Research in my lab focuses on the role of the BMP/TGFβ signaling pathway in the maintenance of vascular homeostasis, control of vascular remodeling, and pathogenesis of vascular proliferative diseases, including idiopathic pulmonary arterial hypertension (IPAH), restenosis, and atherosclerosis. Our objective is to understand the molecular pathogenesis of vascular proliferative diseases as a result of deregulation of the signaling pathways which are critical for a control of vascular smooth muscle cells (vSMCs) phenotype and vascular remodeling. We are currently focusing on the following three projects.
#1: To understand the mechanism of regulation of miRNA biosynthesis by Smad proteins. We are investigating the mechanism of regulation of miRNA biosynthesis by TGFβs and BMPs, a process crucial to a more general understanding of the TGFβ/BMP-mediated phenotype switch underlying the pathogenesis of IPAH.

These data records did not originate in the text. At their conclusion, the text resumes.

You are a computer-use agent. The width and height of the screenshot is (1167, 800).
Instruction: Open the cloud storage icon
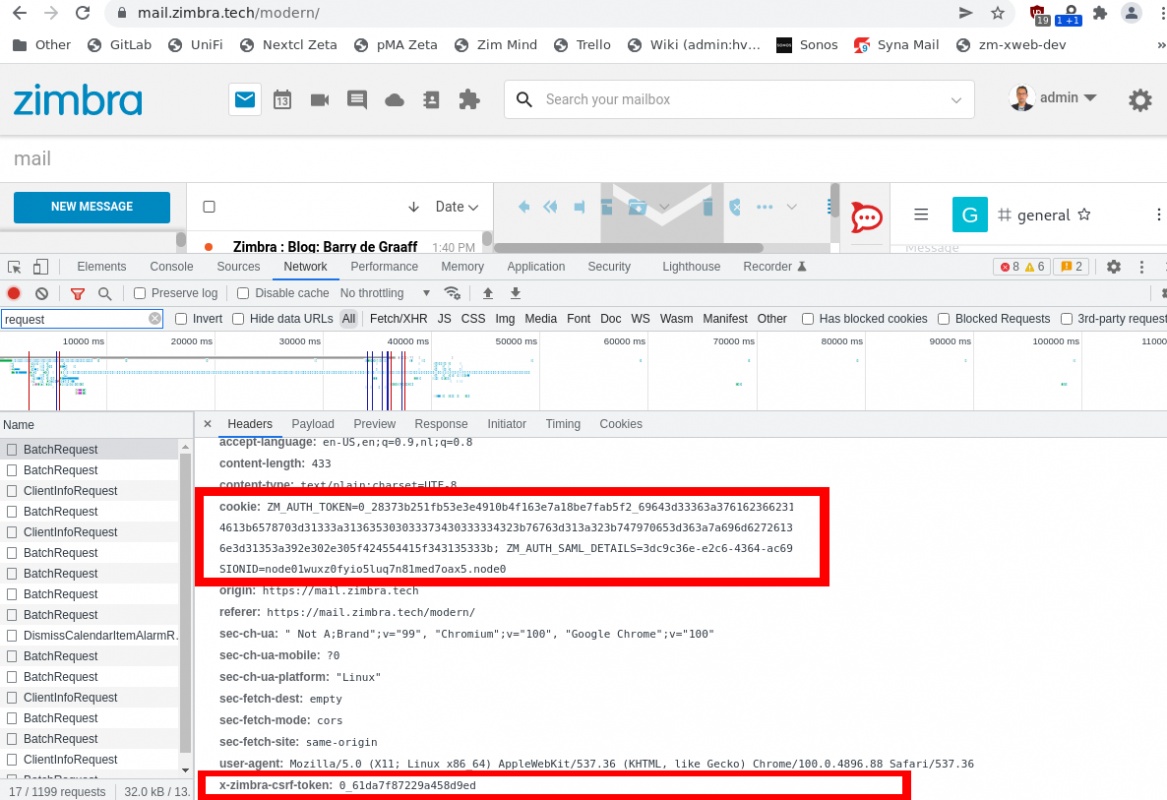[394, 100]
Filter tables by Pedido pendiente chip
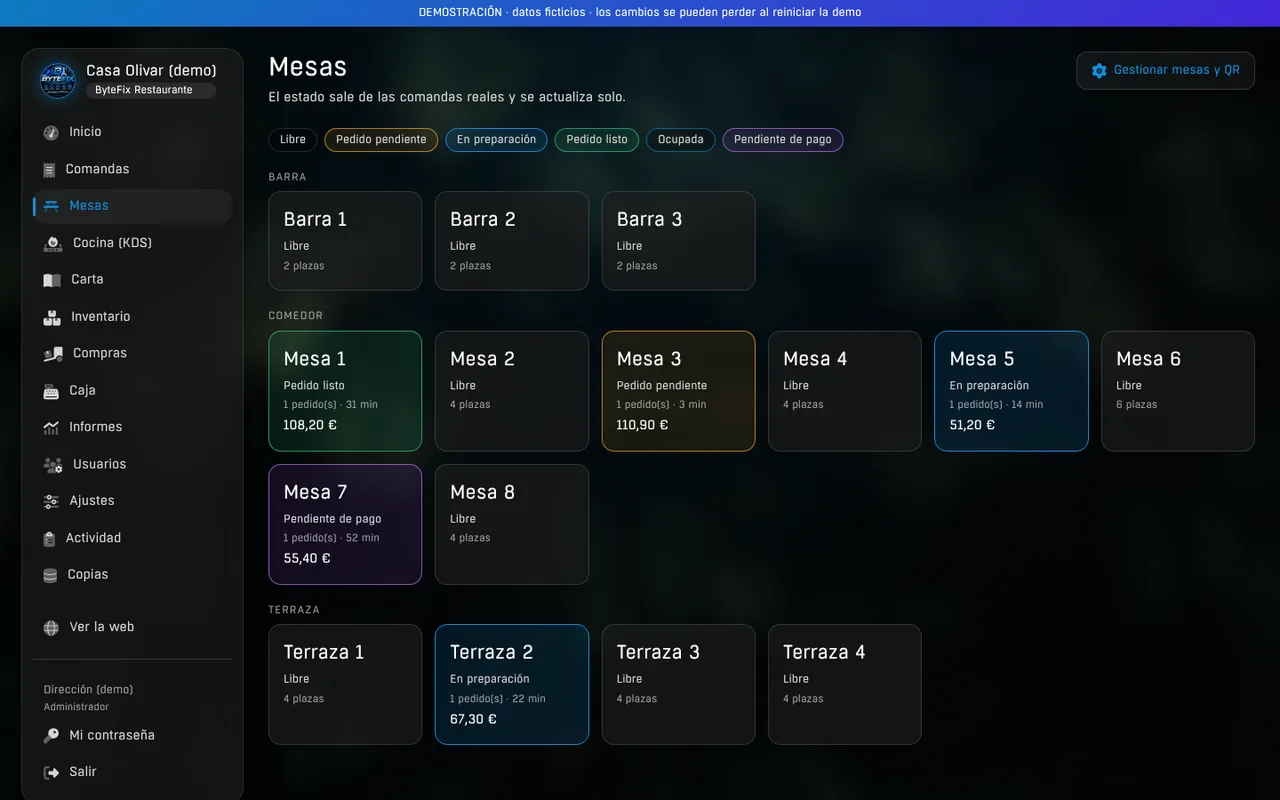This screenshot has width=1280, height=800. [x=381, y=140]
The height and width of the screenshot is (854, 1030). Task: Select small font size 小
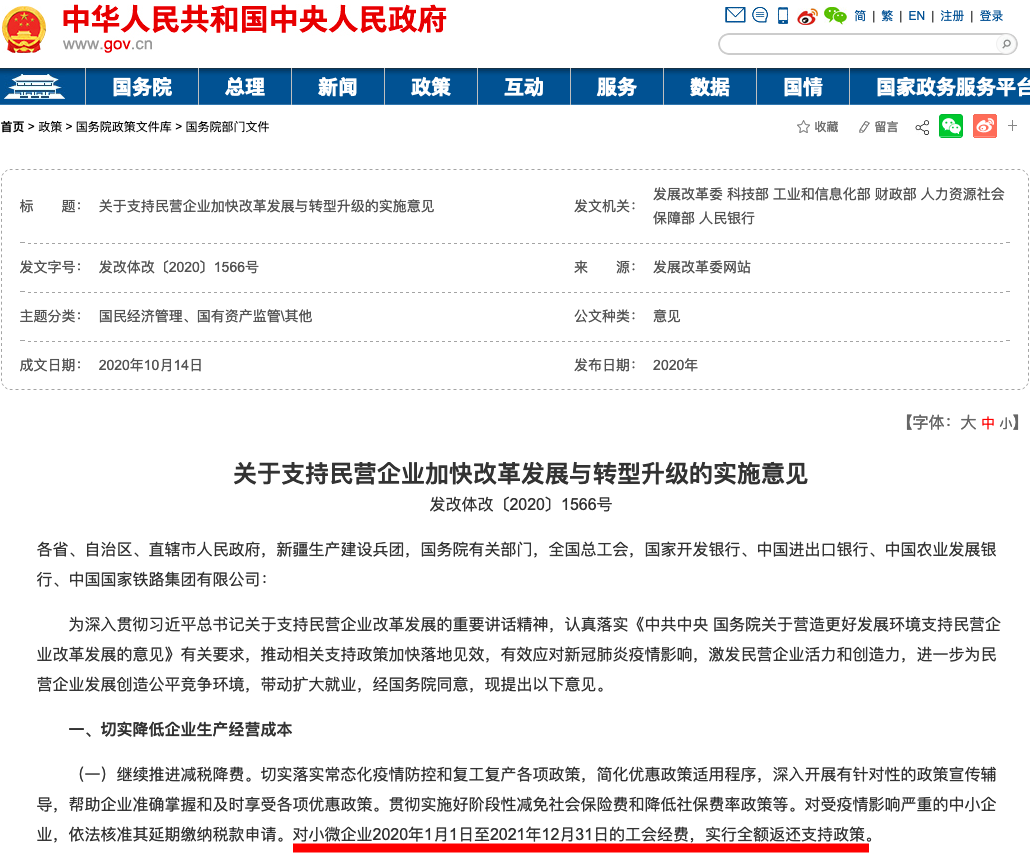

#2: To examine the role of miRNAs in the regulation of vSMC phenotype. We are exploring the potential in vivo role of miRNAs regulated by BMP/TGFβ or PDGF pathway in vascular remodeling in response to vascular injury, such as angioplasty.
#3: To understand the expression of miRNAs in peripheral blood in patients with cardiovascular diseases. It has been reported that miRNAs can be exported from cells in an exosome-dependent manner, stabilized, and hence detected in peripheral blood. More interestingly, serum or plasma samples from cancer patients exhibit a specific miRNA expression pattern different from serum samples from healthy individuals, suggesting that miRNA expression in peripheral blood might serve as a molecular signature of human disease and could be used as a diagnostic marker. In collaboration with Navin Kapur at Tufts Medical Center in Boston, we are investigating miRNA expression profile using serum samples from hypertrophic cardiomyopathy (HCM) patients, heart failure (HF) patients without HCM, patients with acute myocardial infarction (MI) as well as healthy donors.